Les rencontres avec mes lecteurs (première partie)

Il y a quelques mois, Corinne Seyral me demandait de répondre à quelques questions relatives aux motifs et aux conditions de mes rencontres avec des classes de collèges.
Il m’a semblé intéressant de livrer ce dialogue en pâture à mes lecteurs…
Voici la première partie de notre échange.

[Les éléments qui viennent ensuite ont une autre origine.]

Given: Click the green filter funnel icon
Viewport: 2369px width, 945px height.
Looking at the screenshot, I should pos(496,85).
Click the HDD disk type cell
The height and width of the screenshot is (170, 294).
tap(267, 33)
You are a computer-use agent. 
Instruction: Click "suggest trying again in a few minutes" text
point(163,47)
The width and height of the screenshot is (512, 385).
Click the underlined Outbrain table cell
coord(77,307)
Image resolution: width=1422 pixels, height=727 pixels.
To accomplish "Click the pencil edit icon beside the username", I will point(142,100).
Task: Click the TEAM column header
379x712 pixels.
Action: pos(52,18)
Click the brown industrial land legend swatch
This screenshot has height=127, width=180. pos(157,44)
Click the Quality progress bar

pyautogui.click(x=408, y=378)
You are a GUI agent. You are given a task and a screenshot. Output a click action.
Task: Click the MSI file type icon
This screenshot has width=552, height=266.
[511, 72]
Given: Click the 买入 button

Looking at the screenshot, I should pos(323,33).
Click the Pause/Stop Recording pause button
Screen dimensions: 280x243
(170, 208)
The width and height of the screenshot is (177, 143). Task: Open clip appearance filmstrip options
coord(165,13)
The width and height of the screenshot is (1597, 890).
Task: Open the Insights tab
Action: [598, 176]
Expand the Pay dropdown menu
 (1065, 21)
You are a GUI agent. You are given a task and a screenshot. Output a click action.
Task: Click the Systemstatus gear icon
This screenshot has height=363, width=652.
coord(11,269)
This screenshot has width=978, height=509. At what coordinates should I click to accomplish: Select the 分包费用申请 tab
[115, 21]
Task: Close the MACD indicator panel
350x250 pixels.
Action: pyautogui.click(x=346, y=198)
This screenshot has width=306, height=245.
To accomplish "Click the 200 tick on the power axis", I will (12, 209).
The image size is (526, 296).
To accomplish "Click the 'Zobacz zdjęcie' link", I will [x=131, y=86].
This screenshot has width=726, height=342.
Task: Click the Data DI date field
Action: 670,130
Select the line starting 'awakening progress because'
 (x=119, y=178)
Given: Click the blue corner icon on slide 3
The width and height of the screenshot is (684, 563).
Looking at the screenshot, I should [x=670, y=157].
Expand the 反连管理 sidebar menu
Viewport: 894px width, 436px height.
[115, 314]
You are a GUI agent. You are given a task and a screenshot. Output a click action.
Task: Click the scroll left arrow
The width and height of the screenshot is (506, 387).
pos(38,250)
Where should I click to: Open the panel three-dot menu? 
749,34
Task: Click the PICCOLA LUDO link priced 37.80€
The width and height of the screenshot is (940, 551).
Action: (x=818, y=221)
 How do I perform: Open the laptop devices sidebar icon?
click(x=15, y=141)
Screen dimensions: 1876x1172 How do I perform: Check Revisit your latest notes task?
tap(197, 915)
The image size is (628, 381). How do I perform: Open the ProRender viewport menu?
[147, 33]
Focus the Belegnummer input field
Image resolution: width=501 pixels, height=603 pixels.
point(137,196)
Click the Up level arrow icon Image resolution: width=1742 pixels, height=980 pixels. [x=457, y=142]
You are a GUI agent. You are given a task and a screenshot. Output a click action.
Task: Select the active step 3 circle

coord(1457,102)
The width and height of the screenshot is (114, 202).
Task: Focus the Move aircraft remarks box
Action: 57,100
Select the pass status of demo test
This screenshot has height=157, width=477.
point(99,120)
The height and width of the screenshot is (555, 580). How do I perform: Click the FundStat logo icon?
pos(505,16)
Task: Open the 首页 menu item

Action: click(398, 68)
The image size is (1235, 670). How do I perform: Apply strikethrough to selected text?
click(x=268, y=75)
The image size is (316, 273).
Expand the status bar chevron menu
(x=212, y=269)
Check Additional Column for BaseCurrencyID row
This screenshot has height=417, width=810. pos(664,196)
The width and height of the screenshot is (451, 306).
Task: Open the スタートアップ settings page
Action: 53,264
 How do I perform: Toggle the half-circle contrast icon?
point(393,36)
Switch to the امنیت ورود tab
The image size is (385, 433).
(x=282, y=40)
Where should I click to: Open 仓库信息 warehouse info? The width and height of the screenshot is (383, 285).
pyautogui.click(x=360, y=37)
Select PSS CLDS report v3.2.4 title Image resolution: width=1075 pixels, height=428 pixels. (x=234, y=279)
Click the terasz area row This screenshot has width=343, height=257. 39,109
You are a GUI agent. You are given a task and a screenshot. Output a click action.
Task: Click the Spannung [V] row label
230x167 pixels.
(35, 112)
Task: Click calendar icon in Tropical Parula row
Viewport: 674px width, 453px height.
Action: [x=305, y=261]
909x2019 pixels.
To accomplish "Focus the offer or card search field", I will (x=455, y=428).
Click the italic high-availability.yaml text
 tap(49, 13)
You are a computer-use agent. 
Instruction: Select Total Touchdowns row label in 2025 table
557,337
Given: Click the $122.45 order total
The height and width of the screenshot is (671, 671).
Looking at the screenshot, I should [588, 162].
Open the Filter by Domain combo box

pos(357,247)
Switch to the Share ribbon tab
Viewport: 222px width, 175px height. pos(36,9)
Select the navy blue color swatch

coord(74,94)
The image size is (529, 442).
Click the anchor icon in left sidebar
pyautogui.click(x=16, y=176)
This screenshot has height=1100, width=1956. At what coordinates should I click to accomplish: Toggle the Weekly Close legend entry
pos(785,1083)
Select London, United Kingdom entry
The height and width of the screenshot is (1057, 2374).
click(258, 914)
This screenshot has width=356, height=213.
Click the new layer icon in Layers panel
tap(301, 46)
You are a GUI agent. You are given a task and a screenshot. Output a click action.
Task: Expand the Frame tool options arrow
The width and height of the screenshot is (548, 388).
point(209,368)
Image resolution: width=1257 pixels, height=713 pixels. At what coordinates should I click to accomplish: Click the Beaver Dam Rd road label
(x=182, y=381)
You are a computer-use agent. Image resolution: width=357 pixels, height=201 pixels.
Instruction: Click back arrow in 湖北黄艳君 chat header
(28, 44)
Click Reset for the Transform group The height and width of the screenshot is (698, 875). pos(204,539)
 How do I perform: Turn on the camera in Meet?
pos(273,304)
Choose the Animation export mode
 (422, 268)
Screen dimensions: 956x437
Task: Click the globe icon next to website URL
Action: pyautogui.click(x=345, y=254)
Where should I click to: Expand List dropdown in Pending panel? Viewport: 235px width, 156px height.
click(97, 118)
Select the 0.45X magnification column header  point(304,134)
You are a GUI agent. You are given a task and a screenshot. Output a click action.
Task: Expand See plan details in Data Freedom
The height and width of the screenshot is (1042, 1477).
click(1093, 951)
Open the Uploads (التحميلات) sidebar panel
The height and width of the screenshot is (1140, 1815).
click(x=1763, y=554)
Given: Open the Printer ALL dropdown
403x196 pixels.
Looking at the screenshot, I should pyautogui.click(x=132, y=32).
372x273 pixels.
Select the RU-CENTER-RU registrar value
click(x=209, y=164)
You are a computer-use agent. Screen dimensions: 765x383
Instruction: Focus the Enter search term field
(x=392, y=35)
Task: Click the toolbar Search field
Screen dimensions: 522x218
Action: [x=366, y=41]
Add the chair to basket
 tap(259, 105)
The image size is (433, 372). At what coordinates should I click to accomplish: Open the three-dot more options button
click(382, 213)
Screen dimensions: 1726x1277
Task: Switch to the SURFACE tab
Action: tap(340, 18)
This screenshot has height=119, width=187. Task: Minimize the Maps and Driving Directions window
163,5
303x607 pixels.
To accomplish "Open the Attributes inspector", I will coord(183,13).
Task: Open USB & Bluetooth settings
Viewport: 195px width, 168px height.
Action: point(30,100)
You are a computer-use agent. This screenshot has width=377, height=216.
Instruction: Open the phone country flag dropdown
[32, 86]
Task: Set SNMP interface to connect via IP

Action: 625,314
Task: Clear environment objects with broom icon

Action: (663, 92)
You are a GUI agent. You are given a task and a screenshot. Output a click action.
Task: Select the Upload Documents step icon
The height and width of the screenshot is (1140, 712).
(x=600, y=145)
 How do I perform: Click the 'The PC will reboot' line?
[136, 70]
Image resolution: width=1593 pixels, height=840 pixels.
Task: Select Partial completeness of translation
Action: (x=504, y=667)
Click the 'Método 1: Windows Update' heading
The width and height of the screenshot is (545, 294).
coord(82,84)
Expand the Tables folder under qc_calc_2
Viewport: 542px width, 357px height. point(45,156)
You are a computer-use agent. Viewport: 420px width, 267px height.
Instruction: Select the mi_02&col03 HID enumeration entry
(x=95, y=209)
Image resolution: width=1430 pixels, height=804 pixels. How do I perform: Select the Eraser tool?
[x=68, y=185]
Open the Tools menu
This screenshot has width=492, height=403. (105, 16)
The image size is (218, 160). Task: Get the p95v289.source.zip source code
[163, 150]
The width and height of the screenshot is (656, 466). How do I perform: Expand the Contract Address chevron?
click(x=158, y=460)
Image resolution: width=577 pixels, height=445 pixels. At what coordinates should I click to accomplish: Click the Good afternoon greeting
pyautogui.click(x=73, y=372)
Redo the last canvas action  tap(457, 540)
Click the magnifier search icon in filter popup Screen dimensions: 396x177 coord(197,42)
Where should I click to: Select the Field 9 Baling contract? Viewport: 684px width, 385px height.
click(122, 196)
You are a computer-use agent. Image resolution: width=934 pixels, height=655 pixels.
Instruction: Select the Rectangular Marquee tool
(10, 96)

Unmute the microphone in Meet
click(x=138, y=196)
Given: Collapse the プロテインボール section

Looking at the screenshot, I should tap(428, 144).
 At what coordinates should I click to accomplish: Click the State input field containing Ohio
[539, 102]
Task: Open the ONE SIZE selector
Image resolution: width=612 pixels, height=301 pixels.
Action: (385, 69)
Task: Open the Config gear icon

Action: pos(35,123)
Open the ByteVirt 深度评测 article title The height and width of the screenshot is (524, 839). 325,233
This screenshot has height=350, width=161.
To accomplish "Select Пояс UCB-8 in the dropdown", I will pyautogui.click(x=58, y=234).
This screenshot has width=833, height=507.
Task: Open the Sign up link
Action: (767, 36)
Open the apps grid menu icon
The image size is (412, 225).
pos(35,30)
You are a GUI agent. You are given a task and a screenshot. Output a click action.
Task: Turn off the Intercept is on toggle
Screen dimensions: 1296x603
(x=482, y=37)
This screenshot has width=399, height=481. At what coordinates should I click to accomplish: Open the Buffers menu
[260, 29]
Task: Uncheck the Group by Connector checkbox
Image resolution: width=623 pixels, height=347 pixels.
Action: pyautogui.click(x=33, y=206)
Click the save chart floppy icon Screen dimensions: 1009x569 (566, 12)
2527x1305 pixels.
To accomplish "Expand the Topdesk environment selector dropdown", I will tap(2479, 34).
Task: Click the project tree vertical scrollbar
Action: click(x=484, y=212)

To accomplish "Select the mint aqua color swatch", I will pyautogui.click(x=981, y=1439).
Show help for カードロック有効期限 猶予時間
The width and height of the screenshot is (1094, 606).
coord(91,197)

Préparez-vous ou non vos rencontres ? Si oui de quelle manière ?
Oui, toujours. D’abord en contactant l’enseignant, en essayant de connaître sa demande, en exigeant qu’un de mes textes au moins ait été lu par ses élèves. Au besoin en échangeant des mails avec les profs, la documentaliste et même mes lecteurs – ils ne se privent d’ailleurs pas de m’écrire avant la rencontre, par le biais de mon site.

Est-ce que  vos diverses expériences vous ont amené(e) à modifier votre manière de travailler avec des enfants ?
En quarante ans, mon approche n’a cessé de varier, d’évoluer.
Mais la plupart du temps parce que le monde, la société, les attentes des enfants et surtout des ados ont changé.

Quels sont les facteurs pour qu’une rencontre fonctionne ?
1/ Que l’enseignant soit motivé, passionné.
2/ Qu’il motive et passionne sa classe, qu’il crée une attente.
3/ Qu’un ouvrage ait été lu, que l’enseignant en ait parlé avec sa classe.
4/ Que le temps de la rencontre, le lieu soient favorables – et là, tout dépend de la classe, et des rapports que l’enseignant entretient avec elle.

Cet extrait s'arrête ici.